▪
Motive der
Literatur
▪
Überblick
▪ Stoff - Thematik - Motiv
▪ Motivtypen
▪ Farbsymbole /
Farbmotive
Motiv des Lichts
▪
Verschiedene literarische
Beispiele
Das Motiv der Weisheit gehört zu den
wichtigsten Motiven von
Lessings Drama "Nathan
der Weise".
In diesem Zusammenhang sind folgende Textstellen von Belang:
-
In ihrem Dialog nach dem Eintreffen Nathans im Audienzsaal (III,5)
bringt Saladin zu Beginn das Gespräch auf das Nathan zugeschriebene
Attribut des Weisen, um diesen offenbar zu prüfen und aus der Reserve zu
locken. Zunächst will er wissen, ob sich Nathan selbst das Attribut des
Weisen als Beiname gegeben habe. Als Nathan dies verneint und einräumt,
dass ihn wohl das Volk so nenne (III,
5 V 1801), macht er aber zugleich darauf aufmerksam, dass auch eine
solche Zuschreibung noch nichts über die tatsächliche Bedeutung oder die
Wahrheit dessen aussagt, was mit dem Beinamen gemeint ist. Schließlich
könne Weisheit im Volksmund auch einfach Klugheit bedeuten, im modernen
Sinn Cleverness, mit der man seine eigenen Interessen verfolgen und
umsetzen könne. Solche Eigennützigkeit könne, so fährt er fort, im
Alltagssprachgebrauch des Volkes ebenso gut klug wie weise bedeuten.
Mit
seinen Ausführungen über Eigennützigkeit, Klugheit und Weisheit, zeigt
nicht nur seine wachsame Cleverness gegenüber der geradezu provokativen
Gesprächseinleitung durch den Sultan ( "Du nennst dich Nathan? [...] Den weisen Nathan?"
III,5 V
1799), sondern tritt in der Art und Weise, wie der das Thema
daraufhin entfaltet, auch den praktischen Beweis für die ihm
zugeschriebene Weisheit an, was auch von Saladin selbst so gesehen wird
(III,5
V 1811) Denn, wie schon
Bizet (1955,
zit. n.

VORLIEGENDE DATEN:
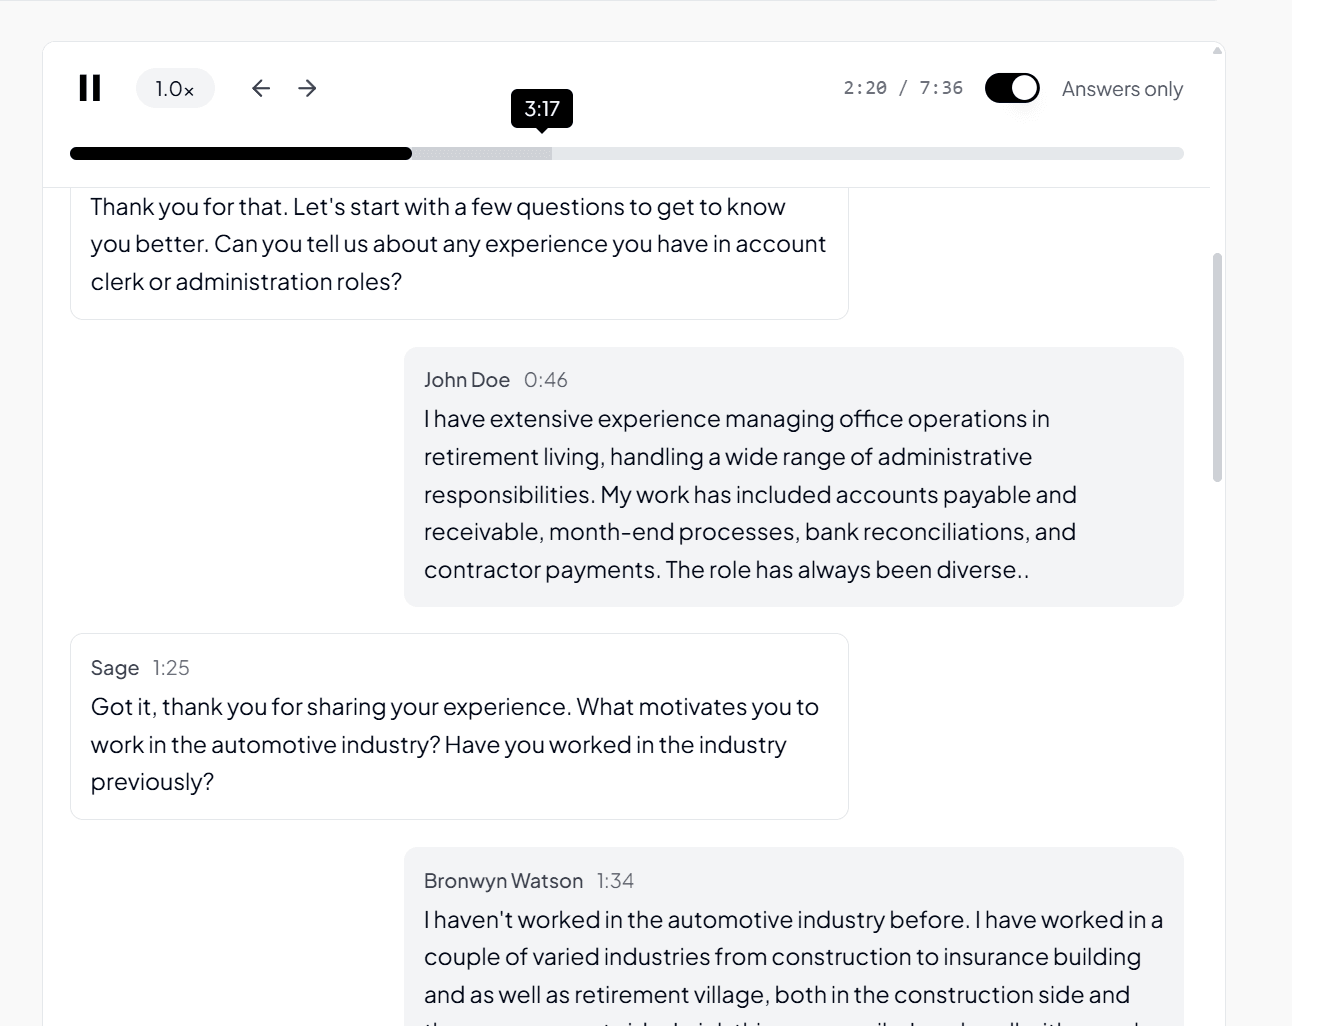Select John Doe's answer about office operations
Viewport: 1327px width, 1026px height.
click(750, 494)
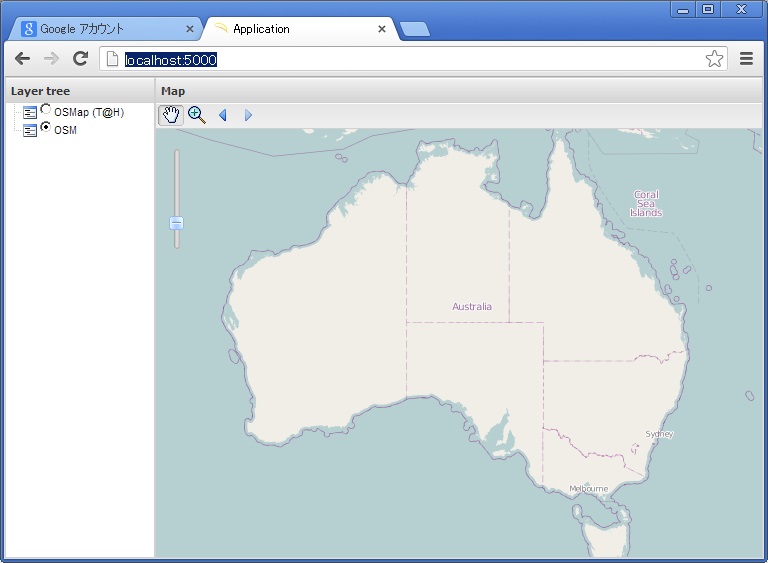
Task: Bookmark this page with the star
Action: click(x=714, y=59)
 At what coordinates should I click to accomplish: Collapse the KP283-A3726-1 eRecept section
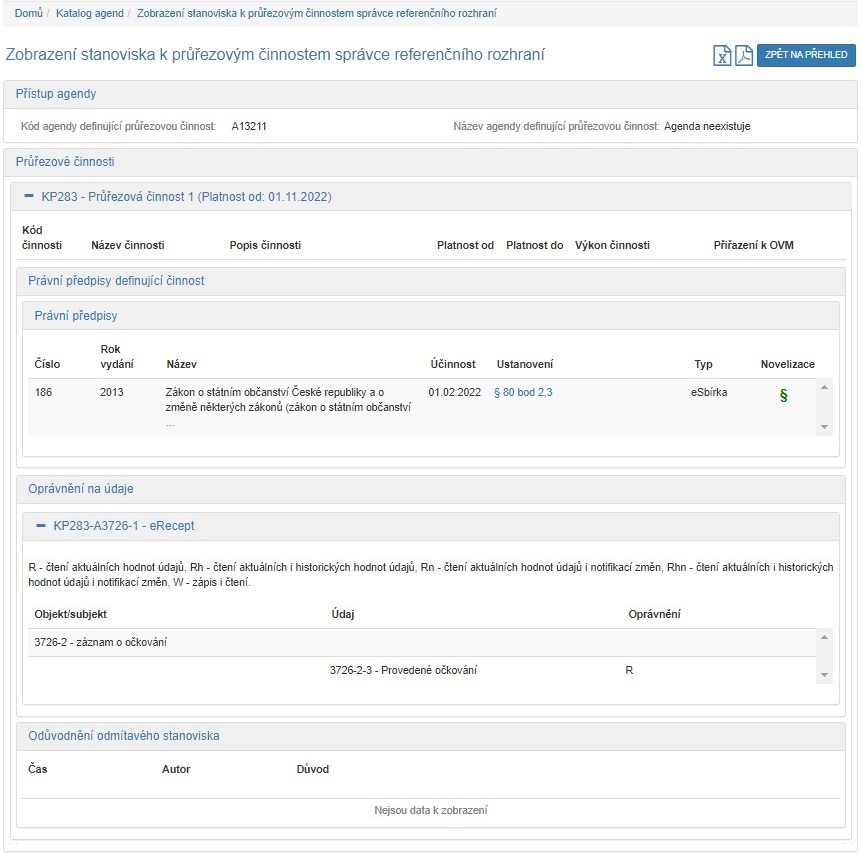pyautogui.click(x=41, y=525)
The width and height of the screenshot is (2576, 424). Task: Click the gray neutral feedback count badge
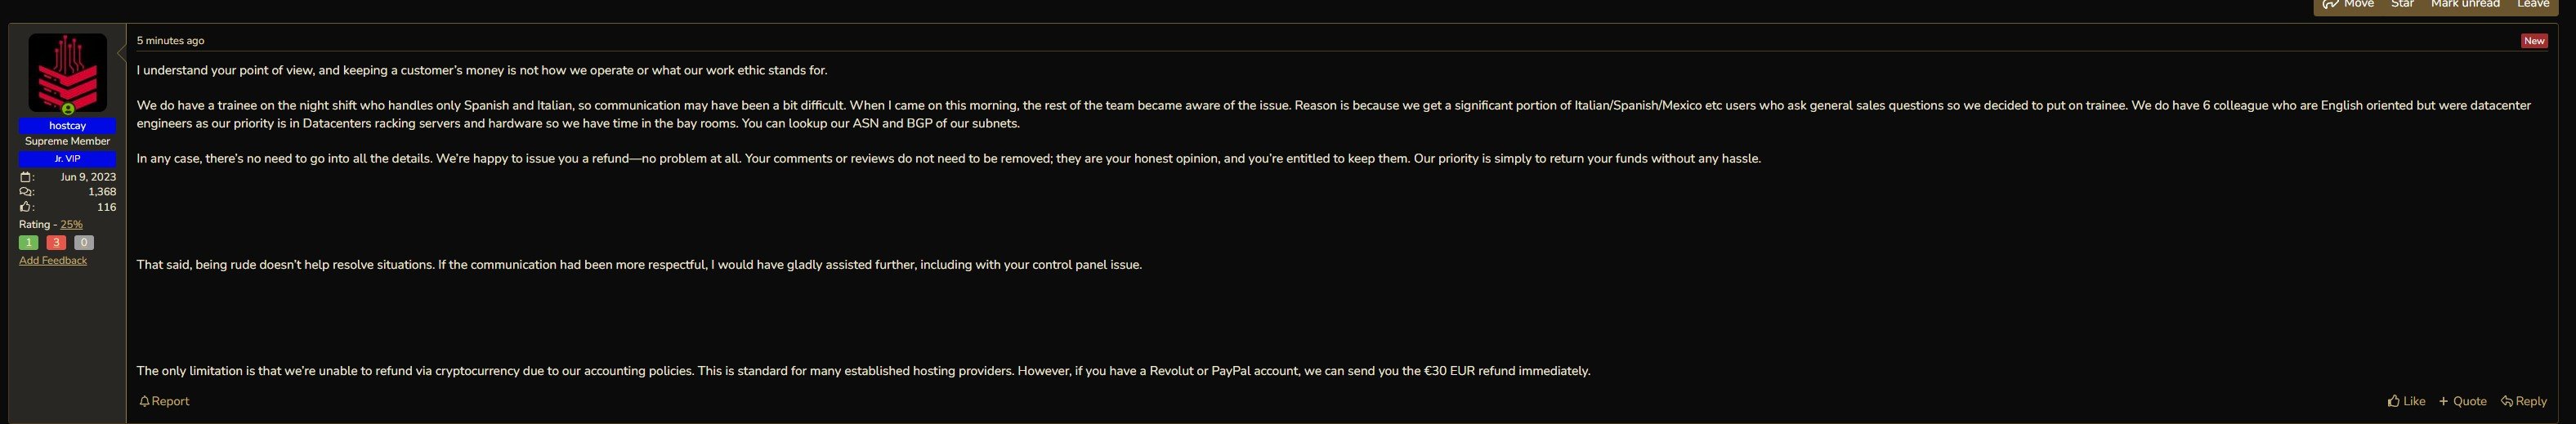[x=84, y=243]
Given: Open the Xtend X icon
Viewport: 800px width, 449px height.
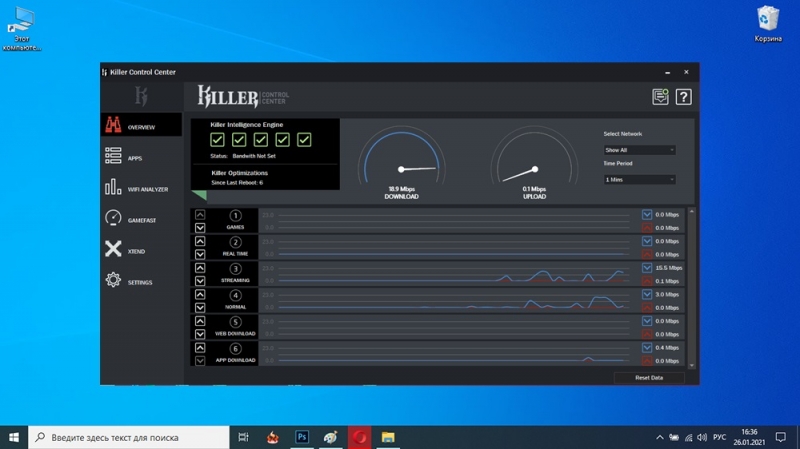Looking at the screenshot, I should (x=113, y=249).
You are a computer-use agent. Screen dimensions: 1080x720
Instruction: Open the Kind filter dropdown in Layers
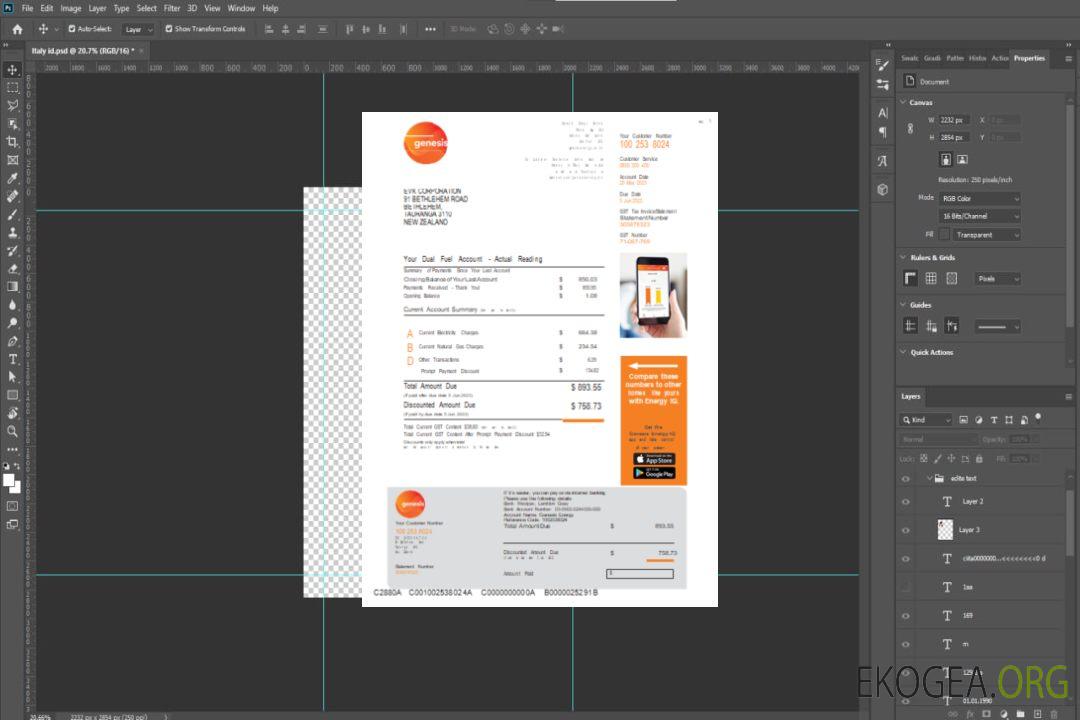point(927,420)
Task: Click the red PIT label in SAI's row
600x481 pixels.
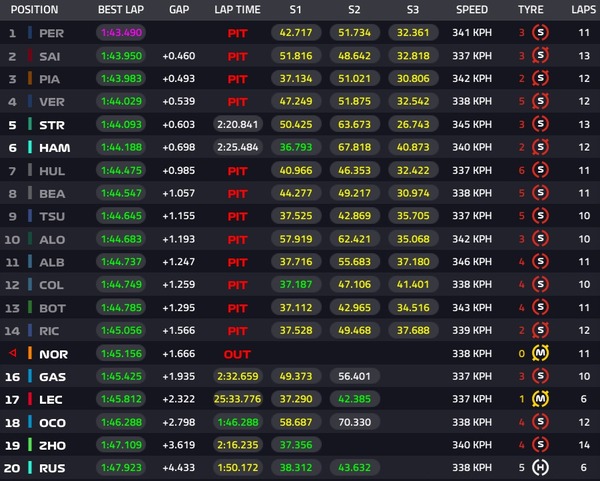Action: (x=237, y=55)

AUFGABE:
Wie lautet der Satz „Zunächst will er wissen, ob sich Nathan selbst das Attribut des Weisen als Beiname gegeben habe.“ aus dem Ausgangstext auf Englisch?

LÖSUNG:
First he wants to know whether Nathan gave himself the attribute of the wise one as an epithet.